[[ The data, beginning ]]

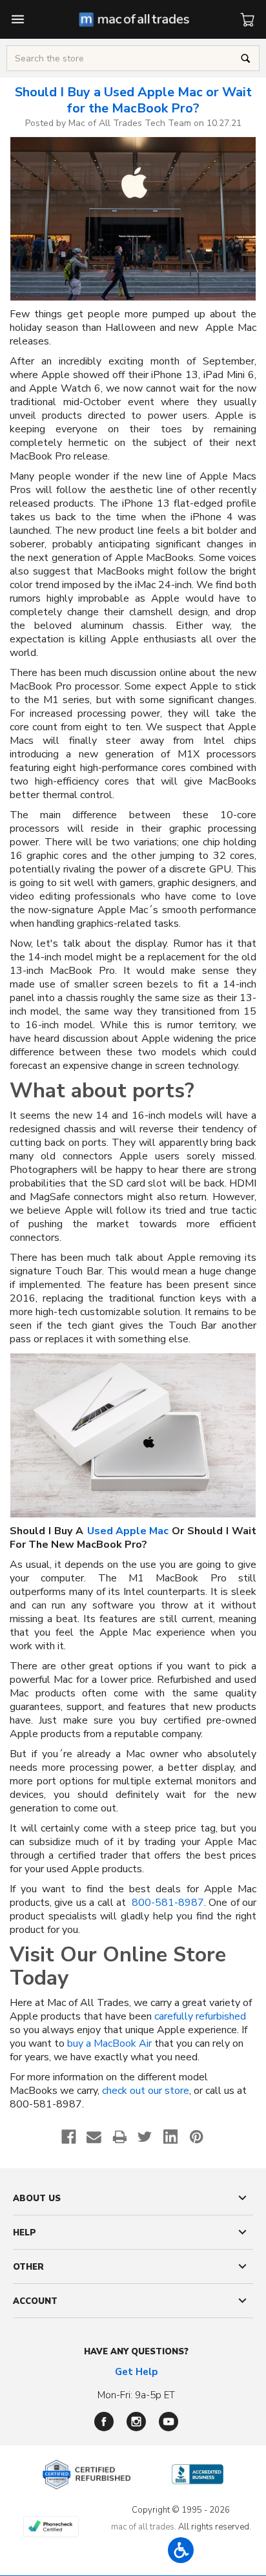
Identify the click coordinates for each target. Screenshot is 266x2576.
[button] (181, 2550)
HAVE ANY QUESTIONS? (136, 2352)
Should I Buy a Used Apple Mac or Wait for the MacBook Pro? (133, 100)
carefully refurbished (200, 2016)
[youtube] (168, 2421)
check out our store (145, 2091)
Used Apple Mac (128, 1531)
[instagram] (136, 2421)
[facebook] (104, 2421)
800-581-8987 (168, 1903)
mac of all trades (142, 2527)
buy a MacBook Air (109, 2044)
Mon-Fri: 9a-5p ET (136, 2395)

[[ The data, end ]]

What you should do: No picture should be included when the data are set down again exactly.

Written answer:
Identify the click coordinates for each target. Screenshot is 266x2576.
[button] (181, 2550)
HAVE ANY QUESTIONS? (136, 2352)
Should I Buy a Used Apple Mac or Wait for the MacBook Pro? (133, 100)
carefully refurbished (200, 2016)
[youtube] (168, 2421)
check out our store (145, 2091)
Used Apple Mac (128, 1531)
[instagram] (136, 2421)
[facebook] (104, 2421)
800-581-8987 (168, 1903)
mac of all trades (142, 2527)
buy a MacBook Air (109, 2044)
Mon-Fri: 9a-5p ET (136, 2395)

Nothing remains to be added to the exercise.